- Written instruction:
Update the entries below by changing each "Output a click action" to "Return a click action", and leave everything else as it is.

- Data section:

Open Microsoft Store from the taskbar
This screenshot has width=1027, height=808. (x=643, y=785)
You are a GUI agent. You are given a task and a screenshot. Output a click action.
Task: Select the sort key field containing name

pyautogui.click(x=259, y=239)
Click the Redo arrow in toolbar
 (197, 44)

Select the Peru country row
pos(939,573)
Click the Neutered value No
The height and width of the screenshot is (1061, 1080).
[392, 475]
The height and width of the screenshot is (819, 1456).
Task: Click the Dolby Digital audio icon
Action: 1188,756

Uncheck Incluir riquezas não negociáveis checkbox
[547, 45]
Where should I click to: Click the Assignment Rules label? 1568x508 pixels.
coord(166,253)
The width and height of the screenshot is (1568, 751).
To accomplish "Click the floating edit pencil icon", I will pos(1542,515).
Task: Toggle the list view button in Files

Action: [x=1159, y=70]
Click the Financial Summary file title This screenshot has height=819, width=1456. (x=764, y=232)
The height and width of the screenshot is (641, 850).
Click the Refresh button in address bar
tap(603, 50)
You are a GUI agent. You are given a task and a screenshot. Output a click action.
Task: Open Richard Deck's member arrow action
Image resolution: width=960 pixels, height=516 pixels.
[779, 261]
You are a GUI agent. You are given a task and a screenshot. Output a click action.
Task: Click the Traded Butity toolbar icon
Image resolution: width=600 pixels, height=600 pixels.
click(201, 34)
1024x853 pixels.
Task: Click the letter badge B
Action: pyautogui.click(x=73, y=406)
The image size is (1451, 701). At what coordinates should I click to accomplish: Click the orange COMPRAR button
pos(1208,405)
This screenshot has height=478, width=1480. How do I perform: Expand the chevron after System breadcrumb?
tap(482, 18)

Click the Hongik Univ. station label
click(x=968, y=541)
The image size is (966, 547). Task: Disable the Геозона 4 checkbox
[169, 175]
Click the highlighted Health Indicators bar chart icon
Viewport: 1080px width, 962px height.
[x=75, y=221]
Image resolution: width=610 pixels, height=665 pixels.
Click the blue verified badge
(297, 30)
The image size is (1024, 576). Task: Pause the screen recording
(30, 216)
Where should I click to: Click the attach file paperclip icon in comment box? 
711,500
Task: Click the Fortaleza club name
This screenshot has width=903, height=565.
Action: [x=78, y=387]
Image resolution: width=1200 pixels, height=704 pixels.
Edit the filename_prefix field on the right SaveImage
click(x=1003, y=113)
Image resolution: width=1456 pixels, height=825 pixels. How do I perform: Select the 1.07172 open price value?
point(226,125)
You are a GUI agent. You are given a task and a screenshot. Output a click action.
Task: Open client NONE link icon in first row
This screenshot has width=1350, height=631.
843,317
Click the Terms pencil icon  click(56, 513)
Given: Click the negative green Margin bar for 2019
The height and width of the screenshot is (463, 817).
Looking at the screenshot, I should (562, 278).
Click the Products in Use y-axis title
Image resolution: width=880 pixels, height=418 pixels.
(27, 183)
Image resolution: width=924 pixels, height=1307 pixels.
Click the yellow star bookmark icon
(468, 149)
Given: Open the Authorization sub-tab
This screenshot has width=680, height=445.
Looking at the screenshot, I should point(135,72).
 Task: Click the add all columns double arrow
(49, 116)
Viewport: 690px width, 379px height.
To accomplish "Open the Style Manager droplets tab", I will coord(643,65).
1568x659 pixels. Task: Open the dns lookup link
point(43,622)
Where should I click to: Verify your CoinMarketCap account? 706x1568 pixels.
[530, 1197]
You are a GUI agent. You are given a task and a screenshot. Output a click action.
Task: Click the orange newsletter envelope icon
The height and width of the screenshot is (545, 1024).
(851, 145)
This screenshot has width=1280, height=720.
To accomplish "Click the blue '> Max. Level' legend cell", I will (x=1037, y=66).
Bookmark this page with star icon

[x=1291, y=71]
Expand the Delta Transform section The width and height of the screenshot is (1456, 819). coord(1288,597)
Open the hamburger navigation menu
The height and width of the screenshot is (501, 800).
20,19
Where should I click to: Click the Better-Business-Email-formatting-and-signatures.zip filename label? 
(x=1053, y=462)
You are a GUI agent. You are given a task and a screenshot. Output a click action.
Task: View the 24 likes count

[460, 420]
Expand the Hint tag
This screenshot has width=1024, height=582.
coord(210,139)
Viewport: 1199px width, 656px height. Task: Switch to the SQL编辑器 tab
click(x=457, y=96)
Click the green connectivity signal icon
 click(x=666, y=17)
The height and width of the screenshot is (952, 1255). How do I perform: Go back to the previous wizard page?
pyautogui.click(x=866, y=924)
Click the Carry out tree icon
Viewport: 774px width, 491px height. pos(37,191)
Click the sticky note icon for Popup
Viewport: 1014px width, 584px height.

- Result below:
Open Microsoft Store from the taskbar
This screenshot has width=1027, height=808. (x=643, y=785)
You are a GUI agent. You are given a task and a screenshot. Return a click action.
Task: Select the sort key field containing name

pyautogui.click(x=259, y=239)
Click the Redo arrow in toolbar
 (197, 44)

Select the Peru country row
pos(939,573)
Click the Neutered value No
The height and width of the screenshot is (1061, 1080).
[392, 475]
The height and width of the screenshot is (819, 1456).
Task: Click the Dolby Digital audio icon
Action: 1188,756

Uncheck Incluir riquezas não negociáveis checkbox
[547, 45]
Where should I click to: Click the Assignment Rules label? 1568x508 pixels.
coord(166,253)
The width and height of the screenshot is (1568, 751).
To accomplish "Click the floating edit pencil icon", I will pos(1542,515).
Task: Toggle the list view button in Files

Action: [x=1159, y=70]
Click the Financial Summary file title This screenshot has height=819, width=1456. (x=764, y=232)
The height and width of the screenshot is (641, 850).
Click the Refresh button in address bar
tap(603, 50)
You are a GUI agent. You are given a task and a screenshot. Return a click action.
Task: Open Richard Deck's member arrow action
Image resolution: width=960 pixels, height=516 pixels.
[779, 261]
You are a GUI agent. You are given a task and a screenshot. Return a click action.
Task: Click the Traded Butity toolbar icon
Image resolution: width=600 pixels, height=600 pixels.
click(201, 34)
1024x853 pixels.
Task: Click the letter badge B
Action: pyautogui.click(x=73, y=406)
The image size is (1451, 701). At what coordinates should I click to accomplish: Click the orange COMPRAR button
pos(1208,405)
This screenshot has height=478, width=1480. How do I perform: Expand the chevron after System breadcrumb?
tap(482, 18)

Click the Hongik Univ. station label
click(x=968, y=541)
The image size is (966, 547). Task: Disable the Геозона 4 checkbox
[169, 175]
Click the highlighted Health Indicators bar chart icon
Viewport: 1080px width, 962px height.
[x=75, y=221]
Image resolution: width=610 pixels, height=665 pixels.
Click the blue verified badge
(297, 30)
The image size is (1024, 576). Task: Pause the screen recording
(30, 216)
Where should I click to: Click the attach file paperclip icon in comment box? 
711,500
Task: Click the Fortaleza club name
This screenshot has width=903, height=565.
Action: [x=78, y=387]
Image resolution: width=1200 pixels, height=704 pixels.
Edit the filename_prefix field on the right SaveImage
click(x=1003, y=113)
Image resolution: width=1456 pixels, height=825 pixels. How do I perform: Select the 1.07172 open price value?
point(226,125)
You are a GUI agent. You are given a task and a screenshot. Return a click action.
Task: Open client NONE link icon in first row
This screenshot has width=1350, height=631.
843,317
Click the Terms pencil icon  click(56, 513)
Given: Click the negative green Margin bar for 2019
The height and width of the screenshot is (463, 817).
Looking at the screenshot, I should (562, 278).
Click the Products in Use y-axis title
Image resolution: width=880 pixels, height=418 pixels.
(27, 183)
Image resolution: width=924 pixels, height=1307 pixels.
Click the yellow star bookmark icon
(468, 149)
Given: Open the Authorization sub-tab
This screenshot has width=680, height=445.
Looking at the screenshot, I should point(135,72).
 Task: Click the add all columns double arrow
(49, 116)
Viewport: 690px width, 379px height.
To accomplish "Open the Style Manager droplets tab", I will coord(643,65).
1568x659 pixels. Task: Open the dns lookup link
point(43,622)
Where should I click to: Verify your CoinMarketCap account? 706x1568 pixels.
[530, 1197]
You are a GUI agent. You are given a task and a screenshot. Return a click action.
Task: Click the orange newsletter envelope icon
The height and width of the screenshot is (545, 1024).
(851, 145)
This screenshot has width=1280, height=720.
To accomplish "Click the blue '> Max. Level' legend cell", I will (x=1037, y=66).
Bookmark this page with star icon

[x=1291, y=71]
Expand the Delta Transform section The width and height of the screenshot is (1456, 819). coord(1288,597)
Open the hamburger navigation menu
The height and width of the screenshot is (501, 800).
20,19
Where should I click to: Click the Better-Business-Email-formatting-and-signatures.zip filename label? 
(x=1053, y=462)
You are a GUI agent. You are given a task and a screenshot. Return a click action.
Task: View the 24 likes count

[460, 420]
Expand the Hint tag
This screenshot has width=1024, height=582.
coord(210,139)
Viewport: 1199px width, 656px height. Task: Switch to the SQL编辑器 tab
click(x=457, y=96)
Click the green connectivity signal icon
 click(x=666, y=17)
The height and width of the screenshot is (952, 1255). How do I perform: Go back to the previous wizard page?
pyautogui.click(x=866, y=924)
Click the Carry out tree icon
Viewport: 774px width, 491px height. pos(37,191)
Click the sticky note icon for Popup
Viewport: 1014px width, 584px height.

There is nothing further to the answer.